Because a relatively small etcd data store can support a large and busy Kubernetes cluster, etcd nodes don’t require a large amount of memory. Etcd stores its entire data store in memory—including an index of keys—so the amount of memory used increases as the size of the data store grows. Etcd documentation recommends up to 64 GB of memory in each node, depending on the size of the data store.

Memory requirements are also influenced by the size and activity level of the Kubernetes cluster. Etcd uses memory for caching query results and for serving watches, which allow etcd clients—such as the Kubernetes API server—to track changes in the state of the cluster. Memory usage increases as the number of watch clients increases, such as when controllers are added to the Kubernetes cluster.

Manage the size of your etcd data store

The amount of data stored by etcd increases as your Kubernetes cluster grows to comprise more objects and as the history of each object incorporates a record of each change. But etcd enforces a limit on how large its data store can grow. The storage limit is configurable—its default is 2 GiB, and etcd recommends storing no more than 8 GiB. If the data store grows beyond the configured limit, etcd becomes read-only, which prevents Kubernetes from adding or updating objects. To ensure the health and performance of your growing Kubernetes cluster, you must manage the size of your etcd data store to avoid breaching the storage limit.

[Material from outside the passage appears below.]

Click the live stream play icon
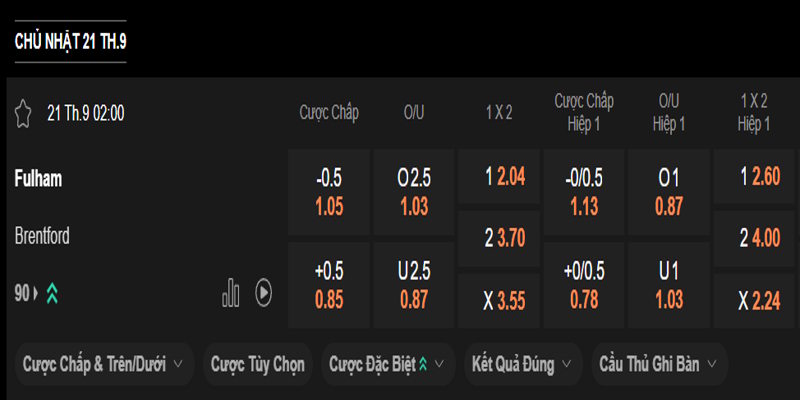Viewport: 800px width, 400px height. point(263,292)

Etcd provides some automated maintenance operations that prevent the data store from growing faster than necessary. And there are manual steps and configuration options you can use to manage etcd’s growth. In this section, we’ll describe etcd’s compaction and defragmentation operations, which allow you to prevent the data store from growing faster than necessary. We’ll explain how you can remove old event data and optimize your pod specs to use less space. And we’ll look at increasing your etcd storage quota.

Compact etcd to prune old data

Recall that etcd uses MVCC to store each revision of each object, so when it writes a new version—for example, when you apply a new label to a pod—etcd retains the data that represents the previous revision of the object. Recent revisions can be useful for cluster administration or troubleshooting, but older revisions can become unnecessary as they age, adding to the size of the data store without providing any value.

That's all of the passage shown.